The R L Allan Longprimer is bound in full Highland goatskin with a limp binding. This is a traditional style for Bibles, making them very flexible, easy to carry, and use. The limp binding is extremely pliant and soft. One can even roll the book up and bend it into all sorts of configurations without harming the binding. This is a practice Bible aficionados amusingly call "Bible yoga".
|Normally a photo like this would make me cringe, but the limp binding|
of the R L Allan Longprimer is intended for this sort of "Bible yoga".

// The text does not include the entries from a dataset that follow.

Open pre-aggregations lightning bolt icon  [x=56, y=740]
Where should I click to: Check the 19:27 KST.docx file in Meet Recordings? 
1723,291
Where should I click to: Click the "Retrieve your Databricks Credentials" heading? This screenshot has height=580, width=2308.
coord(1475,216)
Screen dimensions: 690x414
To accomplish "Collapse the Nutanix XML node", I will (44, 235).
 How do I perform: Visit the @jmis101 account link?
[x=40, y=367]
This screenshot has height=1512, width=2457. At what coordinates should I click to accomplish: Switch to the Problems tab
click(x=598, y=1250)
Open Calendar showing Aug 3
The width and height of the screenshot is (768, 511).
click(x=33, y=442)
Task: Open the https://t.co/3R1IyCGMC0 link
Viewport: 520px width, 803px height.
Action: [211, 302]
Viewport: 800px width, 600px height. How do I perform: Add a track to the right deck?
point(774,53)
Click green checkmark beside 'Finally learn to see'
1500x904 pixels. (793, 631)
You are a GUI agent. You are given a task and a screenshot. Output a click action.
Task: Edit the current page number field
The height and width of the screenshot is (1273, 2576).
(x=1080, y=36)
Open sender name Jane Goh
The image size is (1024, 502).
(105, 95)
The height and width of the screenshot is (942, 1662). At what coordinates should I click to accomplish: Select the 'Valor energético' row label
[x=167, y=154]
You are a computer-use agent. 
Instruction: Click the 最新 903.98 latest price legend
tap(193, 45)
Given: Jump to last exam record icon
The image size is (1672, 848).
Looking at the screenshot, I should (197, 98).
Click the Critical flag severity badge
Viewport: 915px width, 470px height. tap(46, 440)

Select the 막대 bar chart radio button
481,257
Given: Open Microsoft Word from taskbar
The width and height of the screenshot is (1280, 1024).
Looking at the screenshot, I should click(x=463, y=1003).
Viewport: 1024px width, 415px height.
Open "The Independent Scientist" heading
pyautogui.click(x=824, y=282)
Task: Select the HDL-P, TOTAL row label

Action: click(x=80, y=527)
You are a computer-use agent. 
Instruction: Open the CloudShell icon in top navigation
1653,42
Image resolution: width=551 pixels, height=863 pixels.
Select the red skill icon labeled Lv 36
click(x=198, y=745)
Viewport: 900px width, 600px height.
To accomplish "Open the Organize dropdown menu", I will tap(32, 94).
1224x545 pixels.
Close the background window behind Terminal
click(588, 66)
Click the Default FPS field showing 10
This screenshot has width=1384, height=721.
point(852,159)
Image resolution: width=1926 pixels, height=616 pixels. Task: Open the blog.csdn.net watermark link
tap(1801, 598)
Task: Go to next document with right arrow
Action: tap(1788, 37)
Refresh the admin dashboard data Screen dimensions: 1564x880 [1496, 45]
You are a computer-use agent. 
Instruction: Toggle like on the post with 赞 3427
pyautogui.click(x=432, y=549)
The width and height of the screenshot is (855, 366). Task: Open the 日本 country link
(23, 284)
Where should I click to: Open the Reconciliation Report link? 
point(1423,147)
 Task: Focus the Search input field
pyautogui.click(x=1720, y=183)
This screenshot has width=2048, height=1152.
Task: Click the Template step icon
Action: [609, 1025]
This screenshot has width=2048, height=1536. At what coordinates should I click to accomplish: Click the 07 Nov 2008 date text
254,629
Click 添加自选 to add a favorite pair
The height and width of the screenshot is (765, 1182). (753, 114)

|A close-up of the book's yapp.|
The inside covers are accented with two gilt lines. Cover page and end page are navy blue with a linen texture and are reinforced with leather to add strength to the binding. Other indications of quality are readily apparent. The publisher states,
This Bible has the distinctive 'overcasting' feature which used to be standard on quality binding. Basically you will find a extra line of stitching about 1/8 of an inch from the middle stitch, usually in Genesis and Revelation. This feature adds to durability and a feature of old school craftsmanship.
As with most Bibles, the pages are thinner than most books, hence the paper phrase "Bible thin". This is a necessity due to the page-length of Bibles. However, the R L Allan Longprimer has far better pages than most. They are solid without feeling like "onion skin" and have minimal ghosting. Text is clear and sharp in 10 point bold, divided into dual columns, and includes center column references.
The book includes presentation pages for family history such as births, marriages, and deaths. This is a common inclusion in Bibles, as many become family heirlooms. The book concludes with a full concordance, full color maps, and over thirty lined pages for personal notes.
Overall the R L Allan Longprimer Bible is an impressive and handsome book. Its solid construction and practical design make it a great choice for both Christians AND magicians. When open it will lay completely flat, freeing one's hands for other ritual tools. It is an essential companion to most traditional grimoires and a primary talismanic tool in many charming traditions.